The first few nights, it started well enough. We would play and talk and read until his bedtime, and then I would take him through his nightly ritual. Make sure you get the very back teeth clean, too. Go pee one more time before you get in bed. Which pajamas do you want to wear? What story shall we read? Then, after he was in bed, I would go out to the living room and read until his parents came home. They always assured me how much the boy loved having me as a babysitter, and how wonderful I was with him.
After a bit, his parents suggested that I could use the Internet, if I wanted to, after he went to bed. I didn't have an Internet connection at home aside from my experiments on our old Commodore 64 with the local BBSs, which were limited, and the public library computers didn't yet have Internet access. So I was trilled to explore.
At first I was very responsible. I didn't turn on the computer until the boy was sound asleep. But my fascination with the online world started to grow, and, finally, one night, since the boy was very immersed in his own little world of play at the time, and I had just been sitting and reading anyway, I got online. Then his bedtime crawled up, and I asked him to get ready for bed, and he did it on his own instead of having me to help him on his way. It took slightly longer than normal, but he was so well behaved that I told myself that I didn't really need to be there.
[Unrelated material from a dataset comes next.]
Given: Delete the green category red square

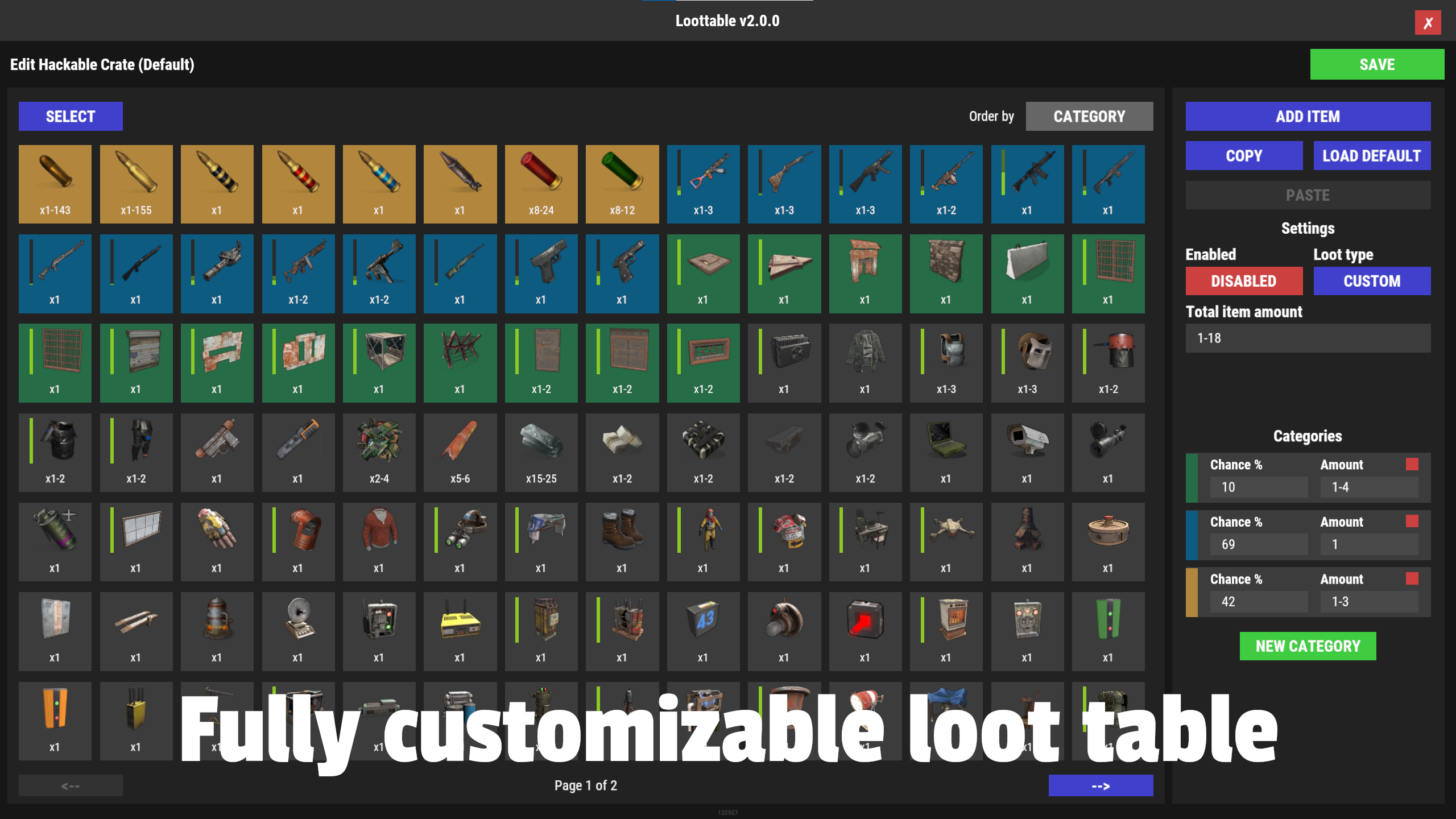Looking at the screenshot, I should click(x=1412, y=465).
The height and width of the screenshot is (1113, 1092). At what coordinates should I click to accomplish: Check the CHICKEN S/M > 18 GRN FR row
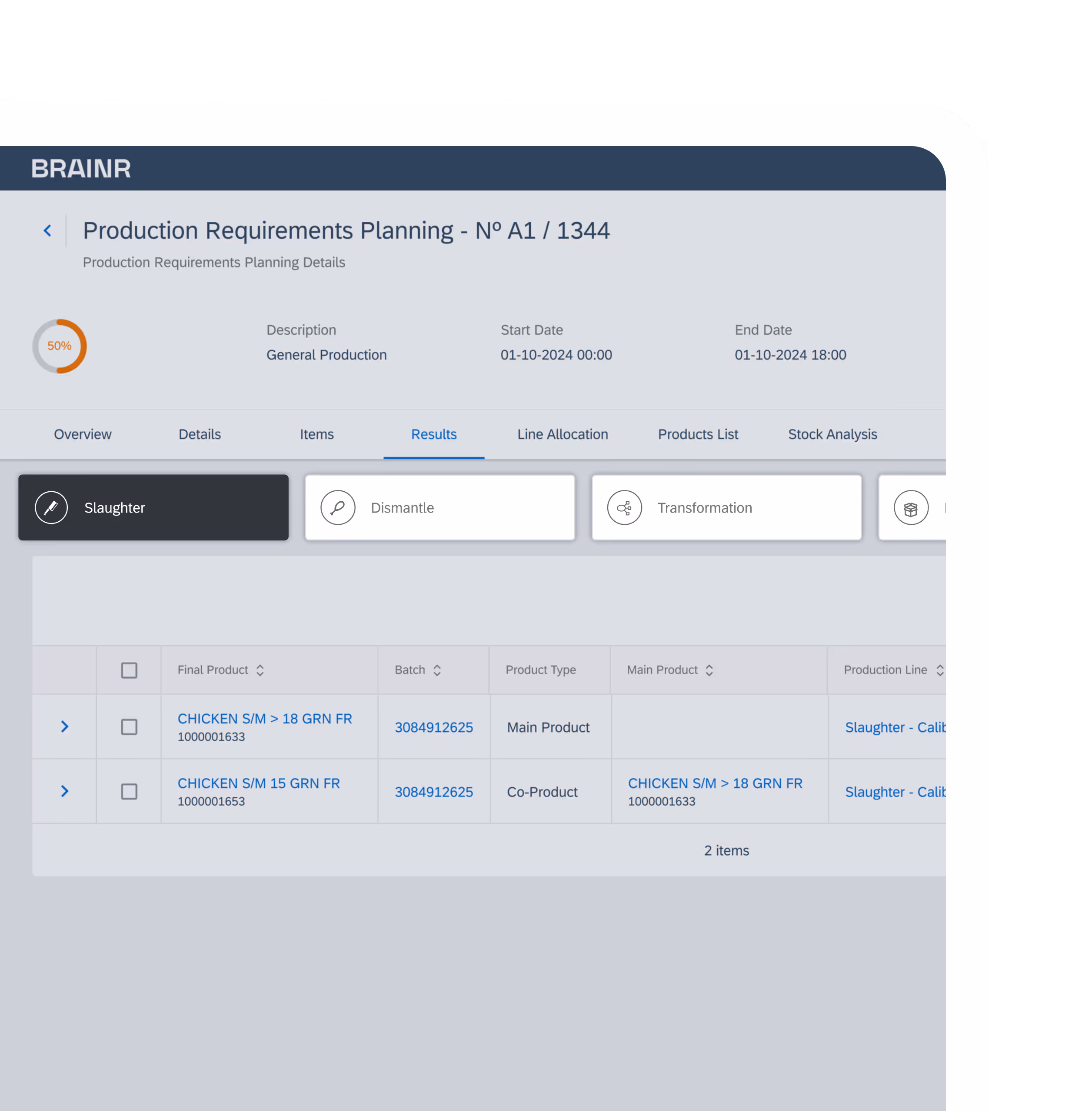(129, 727)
"Pick out a book for us to read," I told him, and I still sat on my butt at the computer. He squatted next to the bookshelf and looked carefully through the books. He was about twenty minutes late for his bedtime, but otherwise taking care of himself just fine. Ten minutes later, while he was still looking through the books and I was still sitting on the computer, his parents walked through the door.
They were very reserved and quiet, looking back and forth from me at the computer, and their son pulling books off of the shelf. The boy, thinking that he was in trouble, explained that he was picking out a bedtime book. The father took me home, not saying a word in the car, and they never called me back.
They had given me a gift earlier that evening, before they left, because I was "such an amazing babysitter." Yeah, an amazing babysitter who can't even get off of her butt for five minutes to care for their child. I was extremely, extremely disappointed with myself. I had been selfish and irresponsible. I had not done what I was paid to do. I had lost a job that I loved. But, worst of all, I had failed a child. I did not give him my attention when he needed it; I had judged a few lousy minutes online as more important than that bright little being whom I was supposedly caring for. Worst yet, I had made him think that he had done wrong, when really it was just me.
So, yes, that is my most embarrassing moment. It is not humorous or even scandalous, in the typical sense, but it is deeply, deeply shaming to me still. From that time forward I vowed to have a flawless work ethic and an unflagging commitment to my responsibilities. And never, ever again would I put anything before a child who needs me.